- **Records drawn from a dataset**
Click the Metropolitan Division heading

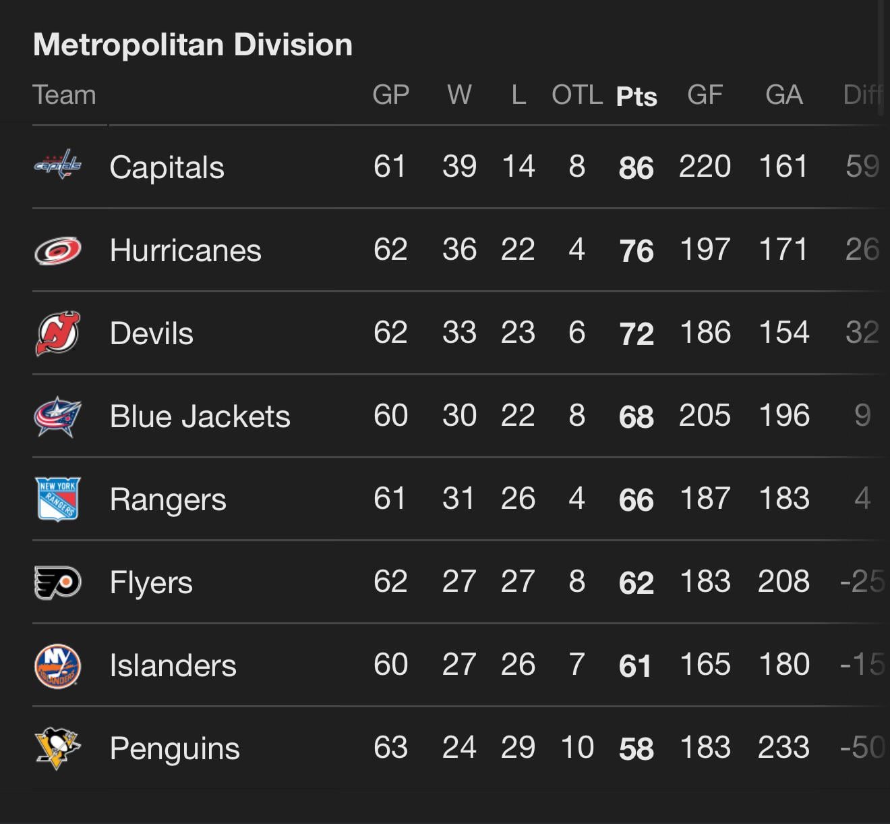point(193,45)

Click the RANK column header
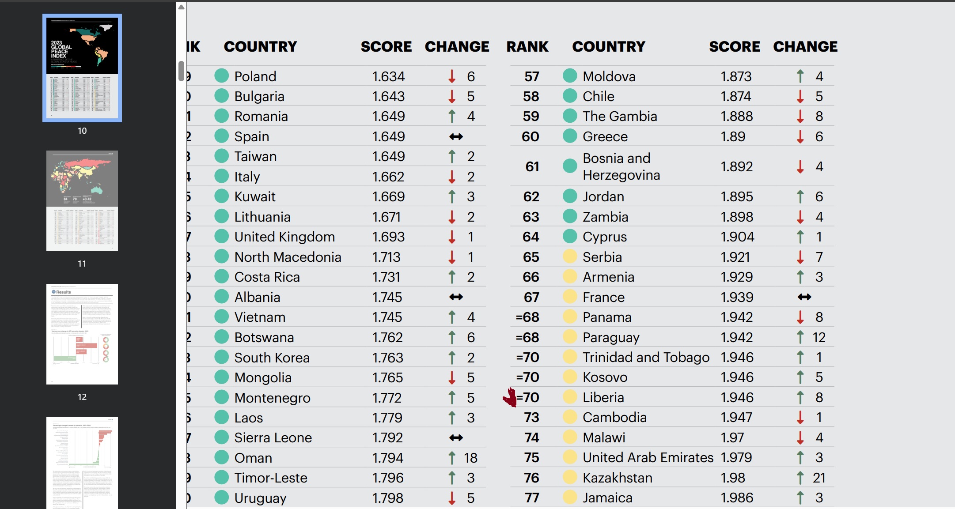pos(527,46)
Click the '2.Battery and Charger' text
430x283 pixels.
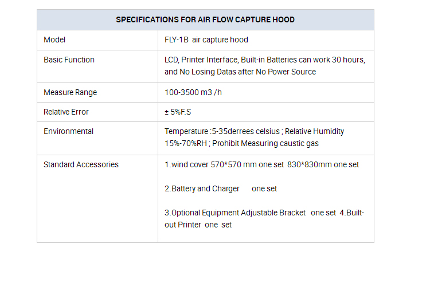(x=202, y=188)
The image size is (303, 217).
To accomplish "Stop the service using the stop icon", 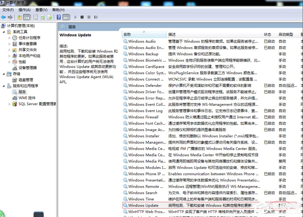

- **Directions**
Output every line of the records exactly, excluding all pictures.

- **Answer box**
Click the Metropolitan Division heading

point(193,45)

Click the RANK column header
pos(527,46)
Click the '2.Battery and Charger' text
430x283 pixels.
(x=202, y=188)
The image size is (303, 217).
To accomplish "Stop the service using the stop icon", 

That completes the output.